Published: April 03, 2018
doi:

Summary

Aquí se describe un protocolo para el empleo de proyección de ARNi de alto rendimiento para descubrir destinos host que se pueden manipular para mejorar la terapia de virus oncolíticos, específicamente rhabodvirus y vaccinia virus terapia, pero puede adaptarse fácilmente a otros oncolíticos plataformas de virus o para descubrir genes de host que modulan generalmente replicación del virus.

Abstract

Tecnología de proyección de alto rendimiento genoma ARNi (ARN de interferencia) ha sido ampliamente utilizada para descubrir factores de huésped que afectan la replicación del virus. Aquí presentamos la aplicación de esta tecnología para descubrir destinos host que modulan específicamente la replicación de Maraba virus un rhabdovirus oncolíticos y virus de la vacuna con el objetivo de mejorar la terapia. Mientras que el protocolo ha sido probado para su uso con oncolíticos Maraba virus y virus de la vaccinia oncolíticos, este enfoque es aplicable a otros virus oncolíticos y también puede ser utilizado para la identificación de objetivos de host que modulan la replicación del virus en células de mamíferos en general. Este protocolo describe el desarrollo y validación de un ensayo para la detección de alto rendimiento RNAi en células mamíferas, las consideraciones claves y pasos de preparación importantes para la realización de una pantalla principal de ARNi de alto rendimiento y una guía paso a paso para realización de una pantalla principal de ARNi de alto rendimiento; Además, describen ampliamente los métodos para llevar a cabo estudios de validación terciaria y secundaria pantalla validación. El beneficio de alto rendimiento RNAi es que permite catalogar, de una manera amplia e imparcial, factores de huésped que modulan cualquier aspecto de la replicación del virus para el cual uno puede desarrollar un ensayo en vitro como la infectividad, explosión de tamaño, y la citotoxicidad. Tiene el poder para descubrir imprevistos bioterapéuticos objetivos basados en el conocimiento actual.

Introduction

Proyección de alto rendimiento genoma ARNi ha demostrado para ser una valiosa herramienta para revelar conocimientos biológicos en diversas áreas de estudio como la biología del virus. Lo largo de la última década, han realizado numerosos grupos celulares a gran escala ARNi screening para identificar ampliamente genes host que modulan la replicación del virus (revisado en1,2,3,4 , 5 , 6 , 7). Curiosamente, un gran número de estas pantallas se han realizado en células de cáncer y varios virus que son candidatos de virus oncolíticos actuales incluyendo el vaccinia virus8,9,10 , Myxoma virus11, herpes simplex virus12, estomatitis vesicular virus13,14y Maraba virus15. Mientras que el foco de la mayoría de estos estudios fue en la identificación de factores de huésped que influyen en algún aspecto de la replicación del virus y no en la identificación de objetivos bioterapéuticos para mejorar la terapia de virus oncolíticos, datos valiosos pueden ser extraídos de estos conjuntos de datos en este sentido. Está claro que el potencial de gran alcance para identificar objetivos de host que se pueden manipular para mejorar la terapia de virus oncolíticos no ha sido plenamente explotado.

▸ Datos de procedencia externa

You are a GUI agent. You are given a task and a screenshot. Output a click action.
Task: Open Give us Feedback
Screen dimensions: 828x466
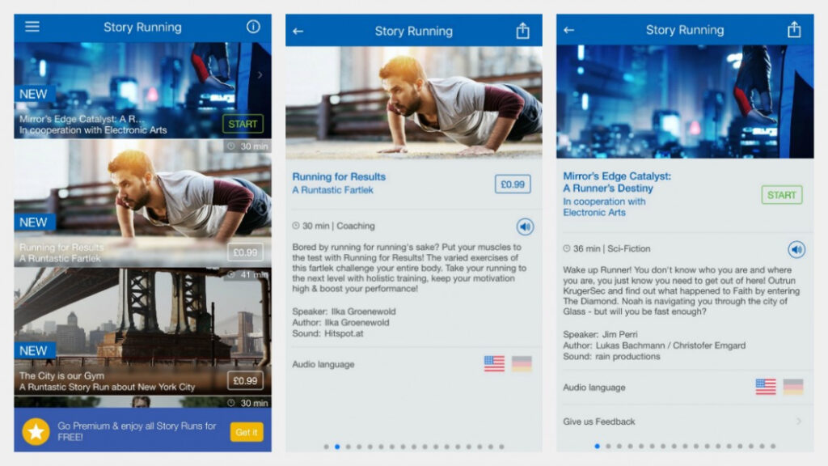click(686, 422)
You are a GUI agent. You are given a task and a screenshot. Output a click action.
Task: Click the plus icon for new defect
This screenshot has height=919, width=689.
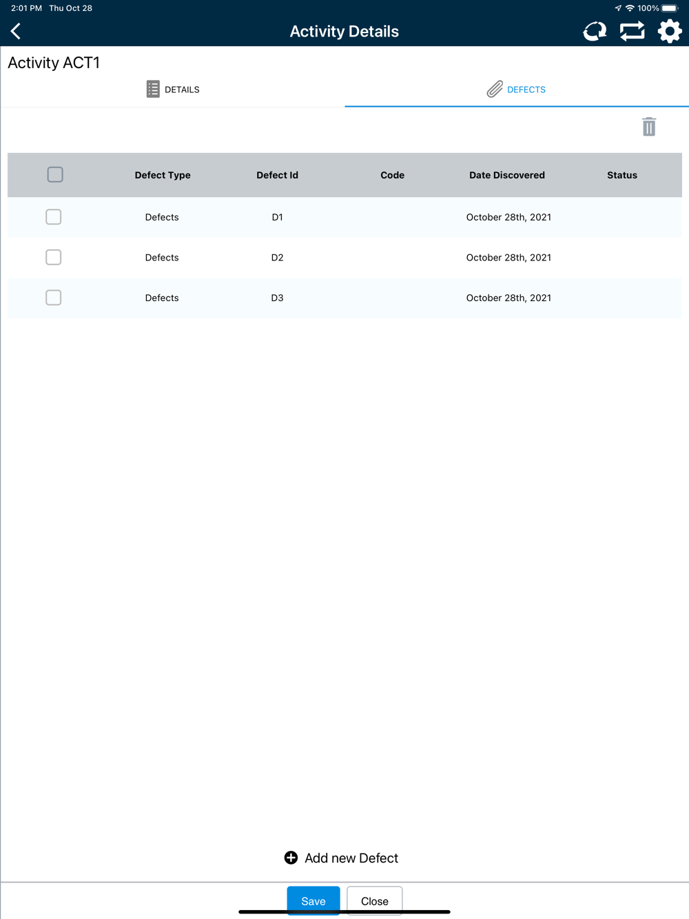point(291,858)
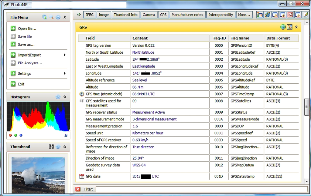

Una gran cantidad de plataformas de virus oncolíticos se están probando en estudios clínicos y preclínicos incluyendo herpes simplex virus, reovirus y vaccinia virus, que han tenido éxito demostrable en ensayos clínicos de última etapa. Para la mayoría de estas plataformas, los esfuerzos se han dirigido hacia alterar los genomas de virus para mejorar la terapia. Por ejemplo, para aumentar la especificidad del tumor, genes de virus específico han sido eliminados o transformado para restringir significativamente la replicación viral en las células normales, pero no en las células del tumor. En algunos casos, se han añadido los transgenes como GM-CSF (factor de estimulante de colonias de macrófagos en granulocitos) para potenciar la respuesta inmune o NIS (symporter del yoduro de sodio) para permitir la proyección de imagen in vivo y la absorción celular del radioiodide para terapéutica propósitos. Sin embargo, ha habido muy poco trabajo centrado en manipular los genes del anfitrión, tumor y explorar el impacto de genes del anfitrión, tumor en la replicación de virus oncolíticos. Con el advenimiento de la tecnología de proyección de alto rendimiento, ahora es posible para sondar interacciones virus host en una escala genoma y descifrar oportunidades para manipular el genoma del anfitrión para mejorar la terapia de virus oncolíticos (revisado en16, 17,18).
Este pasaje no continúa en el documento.